# What to wear, what to wear



## CreepyKitty (Jul 19, 2004)

I like the Gauze ghost its really goth.  I also like the Devil Fairy, I was gonna be the Graveyard fairy of that line last year. But personally I like the Gauze Ghost.


----------



## MrsMyers666 (Oct 19, 2004)

Hmmm....guess I'm gonna have to go to the store and look at it...


----------



## FontGeek (May 7, 2005)

MrsMyers, what are you doing for Halloween, a haunt, handing candy out at the door, walking around with the kids while they TOT, going to an office party, throwing your own party, wearing it to work, or...?
What kind of weather do you have around Halloween?
If you have to be really active or mobile, or if your weather is particularly warm or cold around that time, then those are things you need to consider for your costume.
I hate to sound so practical, but I have seen some of the best costumes get shed withing minutes of arriving at parties because the guest was getting to hot, couldn't move around in the costume without destroying the surrounding environment, couldn't talk, eat or see other guests, or they were just plain uncomfortable in it. 
Be realistic in your choices.
FontGeek


----------



## MrsMyers666 (Oct 19, 2004)

FontGeek said:


> MrsMyers, what are you doing for Halloween, a haunt, handing candy out at the door, walking around with the kids while they TOT, going to an office party, throwing your own party, wearing it to work, or...?
> What kind of weather do you have around Halloween?
> If you have to be really active or mobile, or if your weather is particularly warm or cold around that time, then those are things you need to consider for your costume.
> I hate to sound so practical, but I have seen some of the best costumes get shed withing minutes of arriving at parties because the guest was getting to hot, couldn't move around in the costume without destroying the surrounding environment, couldn't talk, eat or see other guests, or they were just plain uncomfortable in it.
> ...


See the thing is I'll probably wear it to a bar or something like that and if I like it alot possibly again on Halloween.

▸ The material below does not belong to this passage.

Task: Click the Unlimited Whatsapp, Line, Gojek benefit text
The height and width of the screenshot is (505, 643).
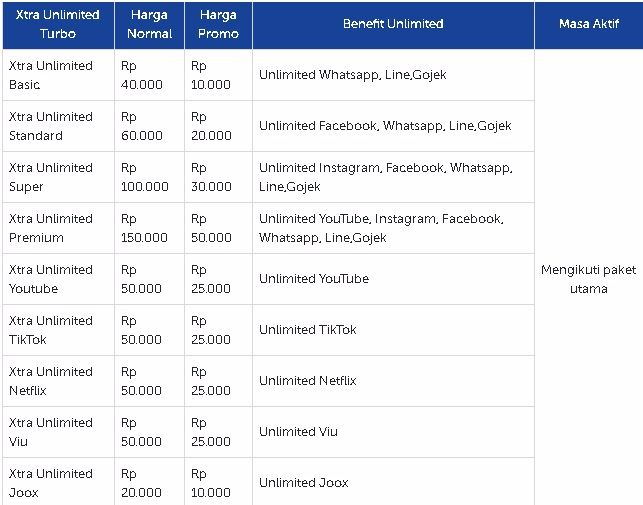Action: point(353,75)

I'm guessing you've never been to IL in October. It could be 80 degrees on October 30 and then 30 degrees on the 31st. No joke. So here you kinda have to forget about the weather. You're only gonna have an idea of what it'll be like about a week before. It could even snow on Halloween here....can't go by the weather at all for a costume here.


----------



## Annea (Aug 14, 2004)

I like the devil costume, but it pays to see them and perhaps try them on before, i've had a couple of nasty surprises with mail order costumes


----------



## artnerd18 (Aug 23, 2004)

Honestly, I like the gauze ghost one, but maybe it's the hair that I like. Anyway, I think that one is cool, I would want ot wear that one the most and it is probably the mot comfortable. I too live in a state, Pennsylvania, that you have no clue what the weather will be like for Halloween night. With that in mind, if you pick the ghost one, you can wear it alone if it is warm that night or wear clothes underneath if it is cold. Just some suggestions.


----------



## MrsMyers666 (Oct 19, 2004)

Thank you all for your advice and opinions. I have found another possible choice. I could make it a sort of ghost costume or vampire sort of thing. I just really like the colors and style of this dress. May have a chance to get it next weekend.
http://www.costumes4less.com/prodimages/previews/previewDG4811.jpg


----------



## Annea (Aug 14, 2004)

Thats a really nice costume.


----------



## CreepyKitty (Jul 19, 2004)

Oh very nice MrsMyers! I have actually been looking at that costume for next year! That or the Wicked Queen one that is apart of that line. Maybe turn it into a goth Queen of Hearts or something. But yes I think that one is very cool and now change my vote choice for that one.


----------



## MrsMyers666 (Oct 19, 2004)

Thank you!!!

I think I'll go buy it this weekend. It'll work really well with this skull torch I bought yesterday. What I'm not sure is if I should make it a vampire thing or sort of ghost thing. Opinions?


----------



## CreepyKitty (Jul 19, 2004)

Personally, I think trying the ghost thing from that angle would be great. Be sort of an "Undead Dutchess" or something like that. You could maybe get some of those white contacts to go with it and appear to be very pale. The skull torch would fit into it great!!


----------



## Sivart Yabb (Dec 5, 2003)

I agree, that new one is pretty awesome, I like it much better than the other ones you showed us. Very cool!


----------



## Hobgoblin (Sep 18, 2005)

That dress is beautiful. You should look smashing in that.


----------



## MrsMyers666 (Oct 19, 2004)

Thank you very much. I can't wait till Saturday I'm going to go try it on and see how it is. I'm hoping it looks good.


----------



## MrsMyers666 (Oct 19, 2004)

Well I bought the costume. It lookes really cool. I bought some fish nets to go with it and tried it on with knee high boots. Would look better with some old fashioned heals, but I'm going to comfort on my feet so I can have fun and not be in pain. I have to remember to post a pic. 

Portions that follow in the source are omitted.